3 State, 289 Kan. 642, 648, 215 P.3d 575 (2009). This court will affirm the summary dismissal of an inmate's petition only if, "on the face of the petition, it can be established that [the inmate] is not entitled to relief, or if, from undisputed facts, or from uncontrovertible facts, such as those recited in a court record, it appears, as a matter of law, no cause for granting a writ exists." 289 Kan. at 648-49. See K.S.A. 2015 Supp. 60- 1503(a) (upon filing of K.S.A. 60-1501 petition, trial court must "promptly" review and "dissolve" petition where "it plainly appears from the face of the petition and any exhibits attached thereto that the plaintiff is not entitled to relief in the district court").

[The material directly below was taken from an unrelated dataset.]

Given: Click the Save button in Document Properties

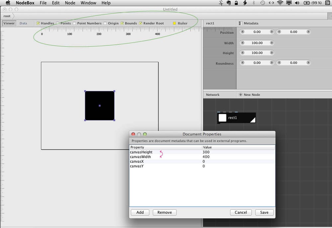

In determining whether Conklin satisfied this pleading burden, this court considers whether the facts alleged in Conklin's petition, when accepted as true, and all their inferences state a claim not only on the theories set forth by Conklin, but also on any possible theory. See Washington v. Roberts, 37 Kan. App. 2d 237, 240, 152 P.3d 660 (2007) (citing Hill v. Simmons, 33 Kan. App. 2d 318, 320, 101 P.3d 128 [2004]). An appellate court exercises unlimited review of a summary dismissal. Johnson, 289 Kan. at 649.